Simons, a consultant for Priority Management in Norfolk, runs TQM survival courses for local workers who are frazzled by all their ``new'' duties associated with TQM. Simons was thrust into her consulting career in the late 1980s when a Mobil Corp. downsizing left her jobless.
It's not the goals of TQM that workers view as difficult. Teamwork, empowerment, customer satisfaction and quality control all make sense. The trouble comes from the ways many companiesseek to apply those principles.
Simply put: TQM often translates to more responsibility for the rank and file. That means more work and more accountability, sometimes with little direction from above.
But nobody's adding hours to the day. Nobody's saying, ignore your old job. They're saying, keep doing your job, and do this - for the same pay.
Nancy Rantanen knows the feeling. The Navy surveillance center manager is often at her desk by 6 a.m., trying to get her regular job done before she gets caught up in TQM meetings.
``All the responsibility going down to the employee's level, that's great,'' she says. ``But the employees are getting burned out.
``You hear people taking mental health days for sick days to relieve stress. I never understood that. I do now.''
Collaborative work, as called for in TQM, requires meetings, often lots of them. Not just for managers but also for ground-level workers.
Simons tells the members of her TQM survival courses that the average manager now spends 17 hours a week in meetings.
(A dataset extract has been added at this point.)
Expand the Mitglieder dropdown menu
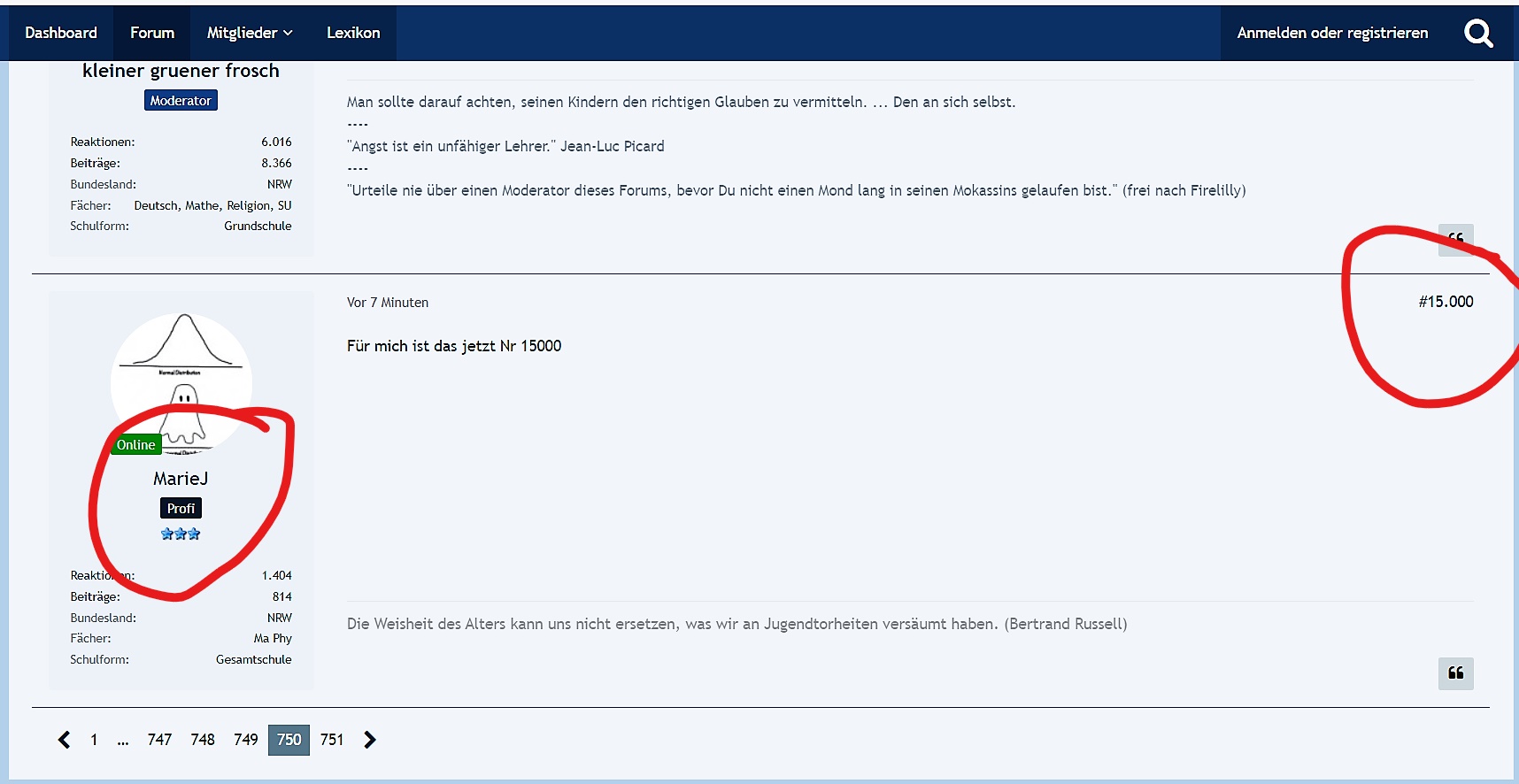This screenshot has height=784, width=1519. [x=249, y=33]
That adds up to 21 weeks of meetings a year.
``It seems like job enlargement,'' says Jesse Dickens, commander of the U.S. Coast Guard Finance Center in Chesapeake. ``It's a whole lot more tasks without really going anywhere initially.
``One thing I have to keep clear is that any type of quality meetings you have is real work, it's not additional work,'' Dickens adds. ``A lot of people have problems with this; they think it's an addition. It's not bigger or smaller. It's just different.''
Workers' reactions to TQM often hinge on their position, profession, personality and ambition. They seem to fall into three categories: those who understand the new system and embrace it; those who either don't understand what's now expected of them or can't pull it off; and the ``change survivors'' who have seen dozens of new management theories come and go and just hope to ride this one out.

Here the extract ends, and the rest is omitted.